» WHAT YOU HAVE TO DO: Scan the entries line by line and return those with "menu".

» DATASET EXTRACT:
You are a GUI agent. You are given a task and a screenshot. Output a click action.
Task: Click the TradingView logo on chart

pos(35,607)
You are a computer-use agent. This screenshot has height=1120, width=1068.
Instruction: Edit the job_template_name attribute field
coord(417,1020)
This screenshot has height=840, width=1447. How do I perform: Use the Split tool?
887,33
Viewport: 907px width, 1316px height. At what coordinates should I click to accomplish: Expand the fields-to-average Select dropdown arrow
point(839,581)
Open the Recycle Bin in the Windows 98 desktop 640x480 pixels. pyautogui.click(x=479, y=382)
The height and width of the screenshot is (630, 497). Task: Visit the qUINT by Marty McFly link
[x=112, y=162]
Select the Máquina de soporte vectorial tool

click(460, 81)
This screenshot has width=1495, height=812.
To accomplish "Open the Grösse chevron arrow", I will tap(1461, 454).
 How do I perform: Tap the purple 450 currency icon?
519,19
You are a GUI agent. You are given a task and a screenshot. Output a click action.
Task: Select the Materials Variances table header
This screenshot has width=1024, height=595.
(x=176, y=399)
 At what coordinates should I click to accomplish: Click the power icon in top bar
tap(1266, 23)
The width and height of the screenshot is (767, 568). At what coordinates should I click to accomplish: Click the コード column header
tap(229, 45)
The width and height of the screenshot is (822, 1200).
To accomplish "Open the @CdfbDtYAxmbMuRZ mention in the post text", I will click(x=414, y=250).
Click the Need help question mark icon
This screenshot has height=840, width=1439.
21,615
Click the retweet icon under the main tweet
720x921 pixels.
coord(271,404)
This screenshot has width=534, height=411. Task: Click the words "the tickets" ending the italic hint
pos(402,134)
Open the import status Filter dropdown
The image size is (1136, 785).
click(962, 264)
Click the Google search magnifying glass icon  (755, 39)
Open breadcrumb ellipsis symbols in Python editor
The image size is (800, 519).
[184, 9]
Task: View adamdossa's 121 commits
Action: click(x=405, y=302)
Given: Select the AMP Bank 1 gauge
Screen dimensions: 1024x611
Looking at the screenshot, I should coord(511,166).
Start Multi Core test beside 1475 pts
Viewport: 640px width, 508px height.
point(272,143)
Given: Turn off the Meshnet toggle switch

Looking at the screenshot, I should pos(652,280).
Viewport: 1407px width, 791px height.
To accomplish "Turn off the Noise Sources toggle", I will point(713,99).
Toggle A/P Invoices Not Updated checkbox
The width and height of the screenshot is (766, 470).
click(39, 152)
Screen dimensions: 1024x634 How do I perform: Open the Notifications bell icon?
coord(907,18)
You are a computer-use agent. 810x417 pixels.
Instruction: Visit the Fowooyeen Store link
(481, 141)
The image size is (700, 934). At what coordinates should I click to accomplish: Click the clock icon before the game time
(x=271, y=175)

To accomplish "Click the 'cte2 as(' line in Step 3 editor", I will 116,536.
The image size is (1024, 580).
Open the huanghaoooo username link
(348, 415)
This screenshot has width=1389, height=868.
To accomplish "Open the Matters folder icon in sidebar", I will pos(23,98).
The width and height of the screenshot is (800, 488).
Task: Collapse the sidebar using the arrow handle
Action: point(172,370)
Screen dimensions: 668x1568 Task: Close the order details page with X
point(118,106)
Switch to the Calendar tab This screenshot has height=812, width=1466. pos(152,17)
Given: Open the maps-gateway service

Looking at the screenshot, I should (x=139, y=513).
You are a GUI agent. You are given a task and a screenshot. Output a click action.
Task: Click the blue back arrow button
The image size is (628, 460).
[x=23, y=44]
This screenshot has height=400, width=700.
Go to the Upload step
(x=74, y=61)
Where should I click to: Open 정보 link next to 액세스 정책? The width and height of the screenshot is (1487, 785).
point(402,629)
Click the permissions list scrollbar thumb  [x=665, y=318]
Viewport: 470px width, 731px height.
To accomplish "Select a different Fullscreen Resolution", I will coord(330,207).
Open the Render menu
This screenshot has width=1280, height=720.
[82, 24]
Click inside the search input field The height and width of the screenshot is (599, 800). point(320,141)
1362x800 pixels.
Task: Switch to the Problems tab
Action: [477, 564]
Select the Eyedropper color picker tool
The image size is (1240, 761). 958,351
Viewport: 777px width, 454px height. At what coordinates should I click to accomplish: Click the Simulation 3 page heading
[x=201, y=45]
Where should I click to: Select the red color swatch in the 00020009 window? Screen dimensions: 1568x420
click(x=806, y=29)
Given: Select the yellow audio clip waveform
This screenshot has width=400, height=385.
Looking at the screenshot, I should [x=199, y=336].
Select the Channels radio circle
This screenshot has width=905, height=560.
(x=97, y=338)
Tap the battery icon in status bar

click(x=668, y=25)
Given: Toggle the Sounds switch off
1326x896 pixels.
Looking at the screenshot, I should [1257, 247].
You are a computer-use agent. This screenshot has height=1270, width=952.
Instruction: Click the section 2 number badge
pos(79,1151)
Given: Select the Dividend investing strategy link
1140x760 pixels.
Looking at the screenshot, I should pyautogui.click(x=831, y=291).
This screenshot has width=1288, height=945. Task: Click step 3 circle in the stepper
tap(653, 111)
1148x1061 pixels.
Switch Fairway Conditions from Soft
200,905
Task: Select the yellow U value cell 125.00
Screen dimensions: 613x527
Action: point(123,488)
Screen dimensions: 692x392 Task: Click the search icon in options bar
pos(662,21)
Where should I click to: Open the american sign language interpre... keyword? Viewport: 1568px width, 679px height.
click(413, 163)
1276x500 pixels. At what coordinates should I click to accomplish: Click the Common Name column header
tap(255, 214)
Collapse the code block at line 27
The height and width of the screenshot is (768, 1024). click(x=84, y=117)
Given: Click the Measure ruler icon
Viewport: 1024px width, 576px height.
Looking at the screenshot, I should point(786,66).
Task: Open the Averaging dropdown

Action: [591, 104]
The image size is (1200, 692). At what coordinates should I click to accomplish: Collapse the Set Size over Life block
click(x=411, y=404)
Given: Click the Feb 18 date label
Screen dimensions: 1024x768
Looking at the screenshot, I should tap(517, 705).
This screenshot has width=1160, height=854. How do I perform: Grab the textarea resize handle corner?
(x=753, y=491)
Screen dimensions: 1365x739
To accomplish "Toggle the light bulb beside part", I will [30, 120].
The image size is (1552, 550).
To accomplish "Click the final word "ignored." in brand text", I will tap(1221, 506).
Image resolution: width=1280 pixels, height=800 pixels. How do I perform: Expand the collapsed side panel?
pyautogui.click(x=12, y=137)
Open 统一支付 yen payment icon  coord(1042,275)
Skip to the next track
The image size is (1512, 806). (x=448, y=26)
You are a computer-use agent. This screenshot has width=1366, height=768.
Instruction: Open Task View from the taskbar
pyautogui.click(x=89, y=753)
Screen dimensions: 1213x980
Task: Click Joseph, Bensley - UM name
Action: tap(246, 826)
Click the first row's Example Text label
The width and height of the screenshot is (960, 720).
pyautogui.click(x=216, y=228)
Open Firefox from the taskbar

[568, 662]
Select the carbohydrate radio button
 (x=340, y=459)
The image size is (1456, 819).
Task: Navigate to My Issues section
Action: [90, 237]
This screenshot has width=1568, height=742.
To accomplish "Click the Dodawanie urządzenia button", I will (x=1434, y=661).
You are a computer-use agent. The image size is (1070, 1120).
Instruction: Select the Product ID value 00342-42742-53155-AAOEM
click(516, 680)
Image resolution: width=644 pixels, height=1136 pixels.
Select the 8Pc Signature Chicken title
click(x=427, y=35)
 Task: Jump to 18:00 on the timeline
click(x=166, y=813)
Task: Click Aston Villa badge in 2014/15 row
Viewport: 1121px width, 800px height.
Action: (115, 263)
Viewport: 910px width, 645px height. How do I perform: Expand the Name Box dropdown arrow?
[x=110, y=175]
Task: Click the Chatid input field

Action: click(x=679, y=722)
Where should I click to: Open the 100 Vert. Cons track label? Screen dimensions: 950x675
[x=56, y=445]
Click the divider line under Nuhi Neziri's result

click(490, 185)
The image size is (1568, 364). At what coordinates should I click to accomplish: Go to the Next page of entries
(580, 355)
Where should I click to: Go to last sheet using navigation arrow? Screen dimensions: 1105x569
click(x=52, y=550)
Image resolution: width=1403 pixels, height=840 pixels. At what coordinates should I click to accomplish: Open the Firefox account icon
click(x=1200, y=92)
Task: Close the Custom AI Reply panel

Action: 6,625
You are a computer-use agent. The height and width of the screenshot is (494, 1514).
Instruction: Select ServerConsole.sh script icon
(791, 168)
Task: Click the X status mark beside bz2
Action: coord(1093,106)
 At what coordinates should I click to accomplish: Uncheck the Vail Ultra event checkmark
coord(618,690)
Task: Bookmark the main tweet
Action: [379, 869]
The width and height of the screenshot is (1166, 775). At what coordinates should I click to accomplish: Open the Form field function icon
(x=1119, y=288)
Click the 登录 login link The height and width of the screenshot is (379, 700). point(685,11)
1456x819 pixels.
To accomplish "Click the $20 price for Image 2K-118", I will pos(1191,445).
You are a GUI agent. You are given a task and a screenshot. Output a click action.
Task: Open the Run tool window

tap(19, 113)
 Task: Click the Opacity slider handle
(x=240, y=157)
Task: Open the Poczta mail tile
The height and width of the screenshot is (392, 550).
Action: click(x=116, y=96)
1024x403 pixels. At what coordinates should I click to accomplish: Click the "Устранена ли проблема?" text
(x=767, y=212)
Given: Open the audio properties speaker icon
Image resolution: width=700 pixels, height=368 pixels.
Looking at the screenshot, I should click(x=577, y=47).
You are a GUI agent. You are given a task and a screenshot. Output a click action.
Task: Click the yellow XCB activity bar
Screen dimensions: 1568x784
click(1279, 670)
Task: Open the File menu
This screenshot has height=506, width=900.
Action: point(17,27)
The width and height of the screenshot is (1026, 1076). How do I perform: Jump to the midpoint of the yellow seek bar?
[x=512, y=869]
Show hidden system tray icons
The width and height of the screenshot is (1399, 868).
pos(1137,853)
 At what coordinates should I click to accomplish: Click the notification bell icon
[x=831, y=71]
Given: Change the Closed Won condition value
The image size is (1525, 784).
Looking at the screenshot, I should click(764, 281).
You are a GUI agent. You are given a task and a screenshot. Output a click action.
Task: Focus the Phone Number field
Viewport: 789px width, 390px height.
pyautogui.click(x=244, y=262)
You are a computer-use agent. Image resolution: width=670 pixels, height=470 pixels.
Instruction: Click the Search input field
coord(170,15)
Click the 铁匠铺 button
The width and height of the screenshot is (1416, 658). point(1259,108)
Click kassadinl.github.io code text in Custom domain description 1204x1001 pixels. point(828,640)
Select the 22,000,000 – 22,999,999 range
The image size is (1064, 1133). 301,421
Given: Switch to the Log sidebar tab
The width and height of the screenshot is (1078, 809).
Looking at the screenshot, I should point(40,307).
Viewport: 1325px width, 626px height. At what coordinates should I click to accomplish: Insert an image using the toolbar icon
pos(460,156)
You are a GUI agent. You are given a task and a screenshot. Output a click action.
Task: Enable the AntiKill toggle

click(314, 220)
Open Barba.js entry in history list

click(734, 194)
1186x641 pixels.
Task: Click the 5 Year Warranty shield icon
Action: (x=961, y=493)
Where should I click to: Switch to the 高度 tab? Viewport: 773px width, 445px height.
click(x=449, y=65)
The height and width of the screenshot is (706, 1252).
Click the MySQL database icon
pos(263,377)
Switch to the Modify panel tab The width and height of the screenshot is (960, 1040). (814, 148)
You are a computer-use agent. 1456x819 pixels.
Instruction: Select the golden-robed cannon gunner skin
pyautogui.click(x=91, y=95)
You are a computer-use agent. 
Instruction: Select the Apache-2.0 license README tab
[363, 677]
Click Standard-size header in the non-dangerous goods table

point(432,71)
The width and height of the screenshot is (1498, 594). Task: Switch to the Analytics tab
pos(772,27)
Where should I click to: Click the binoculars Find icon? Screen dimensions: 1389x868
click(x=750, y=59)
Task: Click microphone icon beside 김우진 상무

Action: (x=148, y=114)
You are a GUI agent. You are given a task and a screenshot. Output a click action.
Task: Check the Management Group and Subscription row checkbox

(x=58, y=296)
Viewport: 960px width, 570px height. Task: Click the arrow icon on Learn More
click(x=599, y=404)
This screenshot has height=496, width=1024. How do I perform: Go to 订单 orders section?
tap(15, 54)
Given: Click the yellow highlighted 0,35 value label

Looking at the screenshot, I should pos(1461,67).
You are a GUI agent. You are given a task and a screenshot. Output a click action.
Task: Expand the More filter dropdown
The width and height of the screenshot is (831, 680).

» SOLUTION FOR THIS PROBLEM:
Open the Render menu
Task: Open the File menu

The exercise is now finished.